**WHAT IS NEEDED**
Look through the entries below and return all lines including the word "search".

□ □ □

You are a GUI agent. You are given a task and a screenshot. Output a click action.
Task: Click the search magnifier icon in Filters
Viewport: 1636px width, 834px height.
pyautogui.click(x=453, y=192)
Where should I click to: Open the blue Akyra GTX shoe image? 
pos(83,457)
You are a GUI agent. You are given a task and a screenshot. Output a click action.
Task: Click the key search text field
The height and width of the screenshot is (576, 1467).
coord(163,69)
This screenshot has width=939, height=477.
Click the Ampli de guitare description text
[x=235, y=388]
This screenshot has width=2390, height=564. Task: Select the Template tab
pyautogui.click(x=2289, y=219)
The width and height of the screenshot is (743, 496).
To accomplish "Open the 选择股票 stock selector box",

□ □ □

**TASK RESULT**
Task: Click the search magnifier icon in Filters
Task: Click the key search text field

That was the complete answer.